*WHAT THE EXERCISE ASKS:* Work out the number of lines with the word "computer" in the material below, then reply with that number only.

*RECORD EXTRACTS:*

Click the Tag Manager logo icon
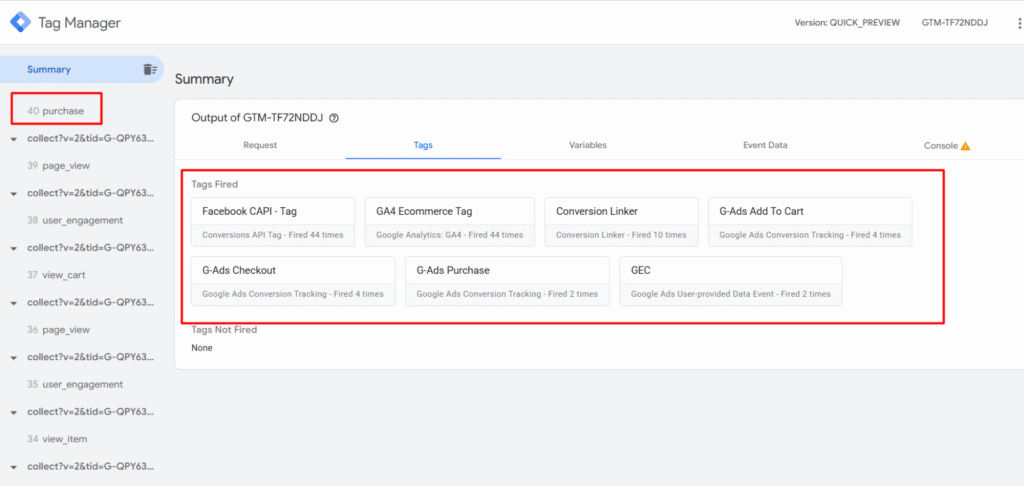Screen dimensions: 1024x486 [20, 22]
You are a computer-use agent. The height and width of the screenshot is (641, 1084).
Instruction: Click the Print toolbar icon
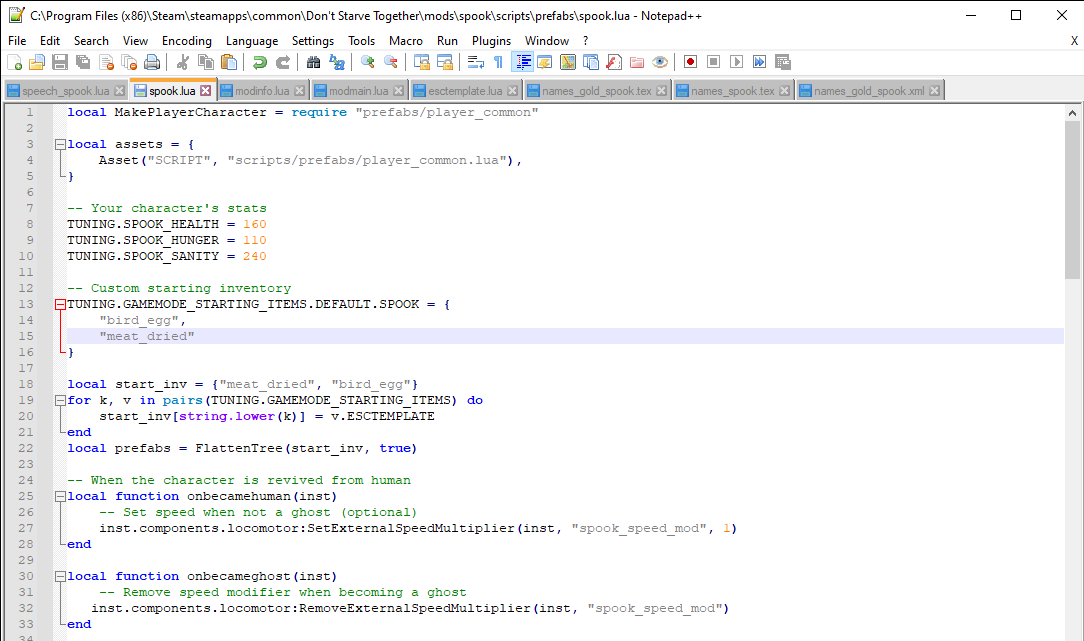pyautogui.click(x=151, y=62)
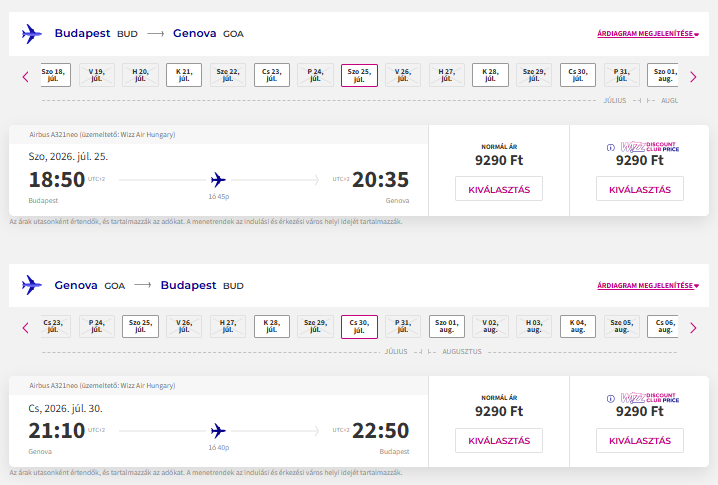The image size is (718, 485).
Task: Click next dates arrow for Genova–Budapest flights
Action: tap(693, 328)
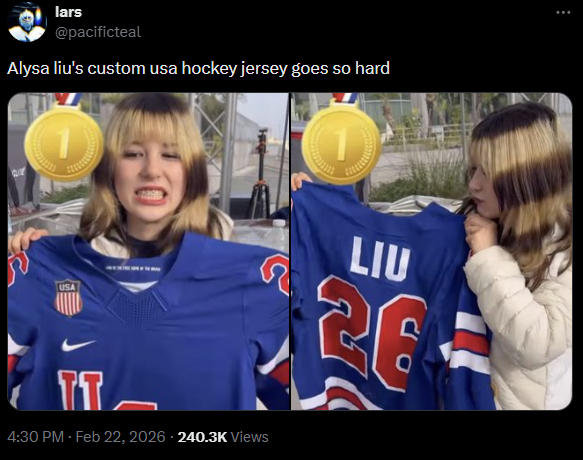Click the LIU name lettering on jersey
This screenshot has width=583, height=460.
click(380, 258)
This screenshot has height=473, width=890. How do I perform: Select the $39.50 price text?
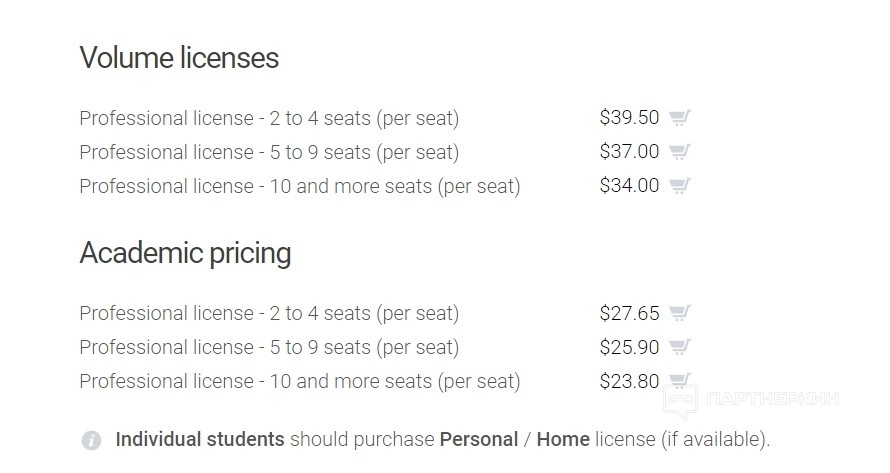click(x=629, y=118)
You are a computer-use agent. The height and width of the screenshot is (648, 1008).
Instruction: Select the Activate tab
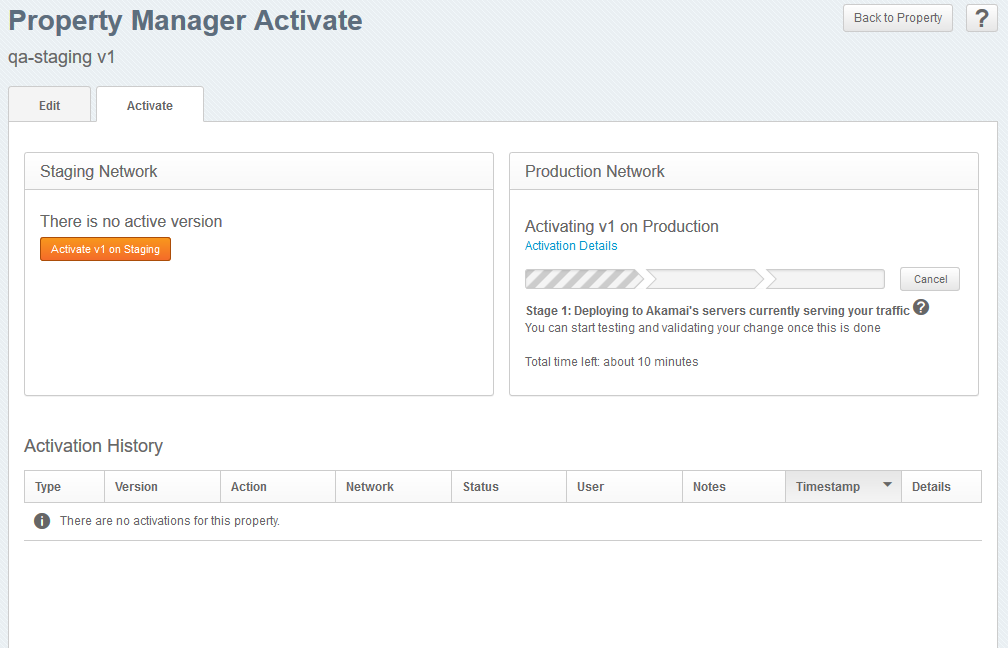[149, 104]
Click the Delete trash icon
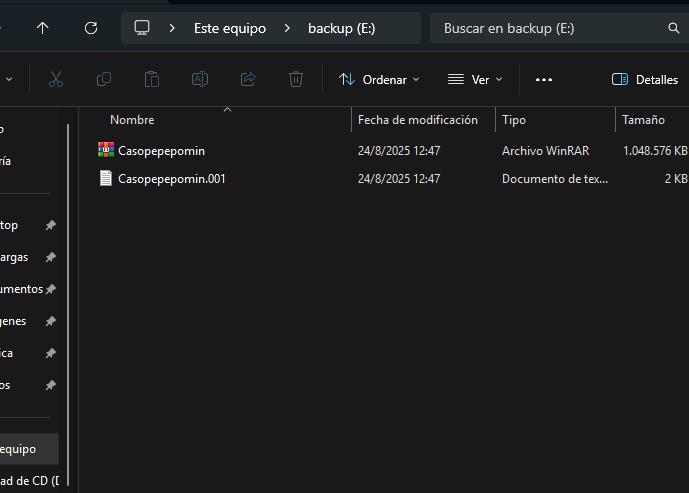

*OUTPUT OF THE TASK:* 2